What is needed: Note each line in the data holding the string "computer" and report it.
########
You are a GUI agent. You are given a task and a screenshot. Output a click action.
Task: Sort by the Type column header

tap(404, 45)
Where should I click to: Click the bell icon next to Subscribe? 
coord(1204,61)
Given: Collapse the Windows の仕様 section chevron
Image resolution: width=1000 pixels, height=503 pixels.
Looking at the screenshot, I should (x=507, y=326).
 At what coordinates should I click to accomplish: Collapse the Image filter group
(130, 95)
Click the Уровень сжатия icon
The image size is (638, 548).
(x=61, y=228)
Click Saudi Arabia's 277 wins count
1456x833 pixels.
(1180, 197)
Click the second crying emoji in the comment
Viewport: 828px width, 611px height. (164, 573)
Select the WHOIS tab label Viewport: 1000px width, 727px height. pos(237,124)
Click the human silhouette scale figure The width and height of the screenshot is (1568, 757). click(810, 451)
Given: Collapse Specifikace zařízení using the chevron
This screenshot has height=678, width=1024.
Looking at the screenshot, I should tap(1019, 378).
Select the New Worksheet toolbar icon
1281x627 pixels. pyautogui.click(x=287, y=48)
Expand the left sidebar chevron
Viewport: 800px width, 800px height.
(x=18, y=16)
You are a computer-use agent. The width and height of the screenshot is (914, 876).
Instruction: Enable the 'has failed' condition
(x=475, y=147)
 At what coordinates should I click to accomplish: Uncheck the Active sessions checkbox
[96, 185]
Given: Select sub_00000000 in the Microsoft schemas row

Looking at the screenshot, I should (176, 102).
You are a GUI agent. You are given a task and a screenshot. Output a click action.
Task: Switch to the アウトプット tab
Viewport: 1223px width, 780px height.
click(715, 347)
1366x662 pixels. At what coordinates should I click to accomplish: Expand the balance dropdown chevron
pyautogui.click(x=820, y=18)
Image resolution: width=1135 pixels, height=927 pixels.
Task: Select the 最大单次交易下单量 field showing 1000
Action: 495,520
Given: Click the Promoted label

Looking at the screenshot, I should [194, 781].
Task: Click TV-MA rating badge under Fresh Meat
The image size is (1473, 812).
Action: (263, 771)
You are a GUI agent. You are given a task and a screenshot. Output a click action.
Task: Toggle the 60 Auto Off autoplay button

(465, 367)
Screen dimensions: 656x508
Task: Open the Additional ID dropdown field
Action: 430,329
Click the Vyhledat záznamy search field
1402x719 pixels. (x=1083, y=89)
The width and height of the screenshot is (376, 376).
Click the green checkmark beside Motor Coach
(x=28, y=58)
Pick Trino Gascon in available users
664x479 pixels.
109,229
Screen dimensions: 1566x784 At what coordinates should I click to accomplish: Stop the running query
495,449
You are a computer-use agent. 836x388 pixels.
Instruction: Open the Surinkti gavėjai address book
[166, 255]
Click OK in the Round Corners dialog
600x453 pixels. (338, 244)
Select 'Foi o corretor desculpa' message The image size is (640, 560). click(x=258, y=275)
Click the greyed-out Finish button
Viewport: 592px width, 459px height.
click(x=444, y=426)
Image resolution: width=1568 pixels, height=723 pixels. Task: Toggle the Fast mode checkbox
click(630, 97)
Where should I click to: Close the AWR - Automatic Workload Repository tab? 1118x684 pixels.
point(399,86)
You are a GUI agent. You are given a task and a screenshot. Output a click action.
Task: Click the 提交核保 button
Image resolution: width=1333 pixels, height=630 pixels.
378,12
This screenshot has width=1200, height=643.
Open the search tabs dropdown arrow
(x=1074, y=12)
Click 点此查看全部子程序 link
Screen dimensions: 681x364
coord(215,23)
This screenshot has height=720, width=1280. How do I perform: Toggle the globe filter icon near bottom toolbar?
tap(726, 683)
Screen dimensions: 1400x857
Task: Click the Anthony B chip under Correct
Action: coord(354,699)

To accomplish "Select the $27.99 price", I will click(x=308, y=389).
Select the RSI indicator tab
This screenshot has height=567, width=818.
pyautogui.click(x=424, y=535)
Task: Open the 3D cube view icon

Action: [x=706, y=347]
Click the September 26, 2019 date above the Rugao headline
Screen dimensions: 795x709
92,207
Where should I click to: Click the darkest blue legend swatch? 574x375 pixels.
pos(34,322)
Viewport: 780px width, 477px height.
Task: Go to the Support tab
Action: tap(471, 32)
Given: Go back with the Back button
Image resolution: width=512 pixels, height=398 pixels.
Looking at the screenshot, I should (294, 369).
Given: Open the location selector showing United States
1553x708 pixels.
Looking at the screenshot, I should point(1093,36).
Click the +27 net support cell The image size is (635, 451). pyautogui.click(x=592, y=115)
########
Task response:
You are a computer-use agent. The width and height of the screenshot is (914, 876).
You are a computer-use agent. 836x388 pixels.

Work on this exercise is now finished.